A particularly interesting case is given by the way languages structure the vocabulary referring to body parts. The human body and its parts are universally accessible referents across human populations, yet at the same time there are huge differences in the ways different human societies value, represent, or conceptualize them. This project aims at exploring body partonomy systems in a large sample of diverse languages with the goal of assessing candidate explanations for their differences and commonalities. Within this project there are four tasks (that could be taken up by the same or different students):

  • Unsupervised learning of discrete hierarchical data: the student will assist me in reviewing the SOTA methods to describe and infer network representations of data with hierarchical structure, with the final goal of deploying a method applicable to the type of data gathered for this project. Expected/preferred background: statistics, scientific computing (pref. R and/or Python), and network science.
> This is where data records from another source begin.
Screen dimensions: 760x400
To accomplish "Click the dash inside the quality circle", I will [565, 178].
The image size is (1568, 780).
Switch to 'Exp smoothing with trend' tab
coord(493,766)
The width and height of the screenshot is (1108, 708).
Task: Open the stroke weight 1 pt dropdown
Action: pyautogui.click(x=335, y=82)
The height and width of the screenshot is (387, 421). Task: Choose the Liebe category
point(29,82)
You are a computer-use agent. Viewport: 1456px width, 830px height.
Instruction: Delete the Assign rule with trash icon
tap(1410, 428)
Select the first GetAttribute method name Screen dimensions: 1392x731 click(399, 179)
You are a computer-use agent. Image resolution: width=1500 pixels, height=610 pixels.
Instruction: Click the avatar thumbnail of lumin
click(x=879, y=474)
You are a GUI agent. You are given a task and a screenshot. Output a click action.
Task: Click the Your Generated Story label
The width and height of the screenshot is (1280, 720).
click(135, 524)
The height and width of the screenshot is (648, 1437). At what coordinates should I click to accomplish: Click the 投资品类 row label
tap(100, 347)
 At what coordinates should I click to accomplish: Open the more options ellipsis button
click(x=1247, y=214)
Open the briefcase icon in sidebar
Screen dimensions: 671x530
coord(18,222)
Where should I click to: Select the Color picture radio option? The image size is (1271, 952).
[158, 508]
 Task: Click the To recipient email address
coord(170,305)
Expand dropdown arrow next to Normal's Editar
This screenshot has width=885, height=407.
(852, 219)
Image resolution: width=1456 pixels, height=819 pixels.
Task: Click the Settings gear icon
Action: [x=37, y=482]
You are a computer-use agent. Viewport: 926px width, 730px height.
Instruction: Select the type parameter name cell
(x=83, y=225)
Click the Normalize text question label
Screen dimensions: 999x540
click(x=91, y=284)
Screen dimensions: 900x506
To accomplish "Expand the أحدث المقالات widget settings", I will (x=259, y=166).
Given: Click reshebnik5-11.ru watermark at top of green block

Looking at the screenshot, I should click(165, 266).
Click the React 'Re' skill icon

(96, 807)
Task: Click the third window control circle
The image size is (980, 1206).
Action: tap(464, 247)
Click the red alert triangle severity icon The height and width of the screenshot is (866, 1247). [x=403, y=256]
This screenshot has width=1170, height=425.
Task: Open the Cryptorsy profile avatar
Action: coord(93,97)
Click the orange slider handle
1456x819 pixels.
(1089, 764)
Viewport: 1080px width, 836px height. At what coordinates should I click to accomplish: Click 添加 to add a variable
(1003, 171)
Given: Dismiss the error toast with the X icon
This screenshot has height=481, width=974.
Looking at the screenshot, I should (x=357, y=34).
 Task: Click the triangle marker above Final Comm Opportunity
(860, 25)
  • Elicitation of body part terms: the student will be responsible for running simple elicitation tasks on body part terms involving informants in Cambridge on diverse native languages (pending approval of the ethics committee). Expected/preferred background: linguistics, cognitive science, psychology, or anthropology.
  • Literature review: a crucial aspect of the project is to delimit very clearly what are the competing hypotheses proposed to explain the regularities and differences across body partonomies. The sources of these hypotheses are very diverse, ranging from the study of human perception and cognition to the neuroscience of action and lexical semantics. The selected student will assist me in reviewing such literature with the goal of producing a comprehensive and testable set of competing hypotheses. Expected/preferred background: linguistics, cognitive science, psychology, or anthropology.
  • CL resources and corpora: most of the data available for the present project comes from vocabulary lists of a large number of languages, yet relevant data on how body part terms are used is lacking. The student will help me exploring available methods and resources to leverage multilingual corpora with the aim of complementing the evidence coming from dictionaries and word lists. Expected/preferred background: computational linguistics.
  • In general, I look for highly motivated students with interest in language and languages, and a necessary drive to work on a complex topic where flexible project goals are to be expected. In return the students will take part in a highly interdisciplinary project and will be exposed to the whole process of scientific production starting from the delimitation of the hypotheses to the publication of the results. If a publication results from the project they will have the opportunity to become co-authors.